According to L’Ecuyer (1994), the theory of self-image refers to « the way a person perceives himself, to a set of characteristics, personal features, roles and values, etc. that the person attributes to himself, evaluates –positively or negatively- and recognizes as being part of himself, to the intimate experience of being and recognizing oneself despite changes».

Widely speaking, the notion of self-image is rather close to the notion of self-knowledge (Jamal and Good, 2001), because according to Brunel (1990), the definition of self-image requires a certain degree of self-knowledge. The author postulates that in order to be able to describe oneself, one needs to know oneself and that conscience and knowledge cannot be dissociated.

Later, to make things simpler, Vernette (2003) has considered that «self-image is based on an individual perception that is conscious and organized according to the way an individual defines himself and reacts towards his environment, while relying on his traits of personality, his values, his abilities and his experiences”. The author equally thinks that self-image implies a minimum level of introspection on the part of the individual, which should allow him to link his feelings and/or his behavior to this psychological organization.

The dimensions of self-image

Resermberg (1979) considers self-image as being the total sum of thoughts and feelings through which an individual can describe himself as an object. Building on this, Brunel (1990) has considered the concept of self-image as a multidimensional variable which comprises at the same time: a) a cognitive dimension, that is, the ideas, images and opinions an individual has of himself; b) an emotional dimension, that is, the impressions and the feelings he has towards himself; c) a social dimension, since the concept of self-image is a setting of projection of the others’ perceptions of the individual. In the field of marketing, and more specifically in the field of research on the consumer’s behavior, the concept of self is assimilated to the image of self in a rather diminishing way (Vernette, 2003). The concept of self is conceived of as a multidimensional notion involving different facets (Zouaghi and Darpey, 2003). Researchers have enriched this definition by identifying four dimensions of self-image (Sirgyet al., 1997; Jamal and Goode, 2001).

  • The real self: the way an individual sees himself (“what I think I am”).
  • The dreamed self or the ideal self: the way I would like to be (“What I would dream to be”).
  • The real social self: the way others consider me (“what others think of me”).
  • The dreamed social self or the ideal social self: the way I would like others to consider me (“what I would like others to think of me”).

The advantage of this approach is that it makes it possible to figure out the interactions between the different dimensions of the self, and to look for congruence between the brand personality and the consumer’s personality.
_ _ _ _ _ _ _
- Directions for this task:
In the passage on self-image, which three dimensions does Brunel (1990) say the concept comprises?

- Collected material:
_ _ _ _ _ _ _
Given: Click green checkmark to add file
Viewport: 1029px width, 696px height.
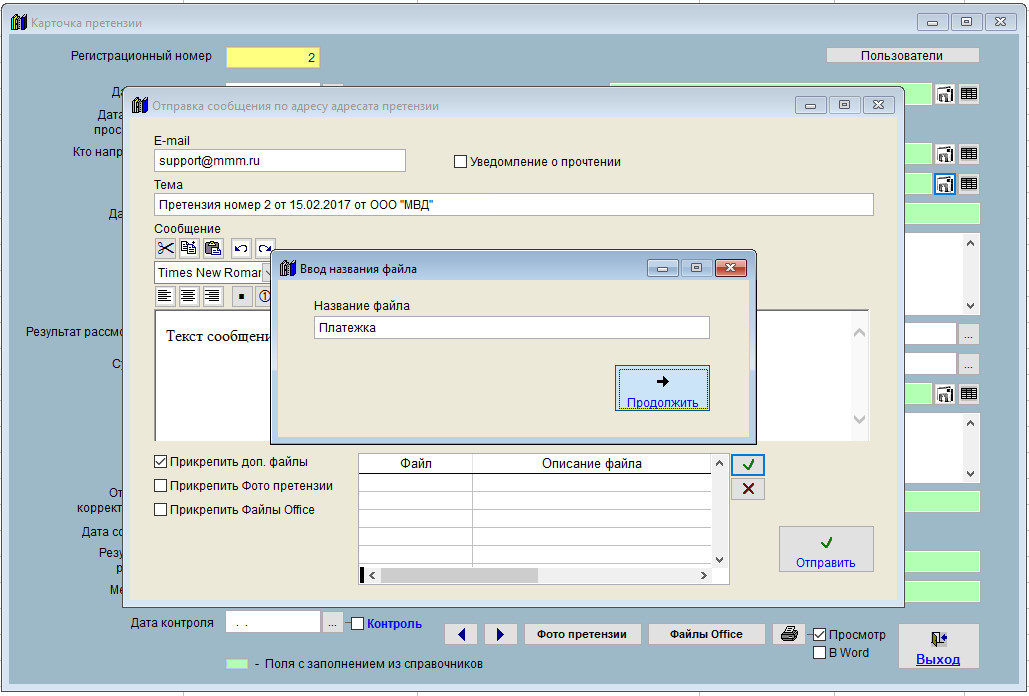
_ _ _ _ _ _ _
- Answer:
A cognitive dimension, an emotional dimension, and a social dimension.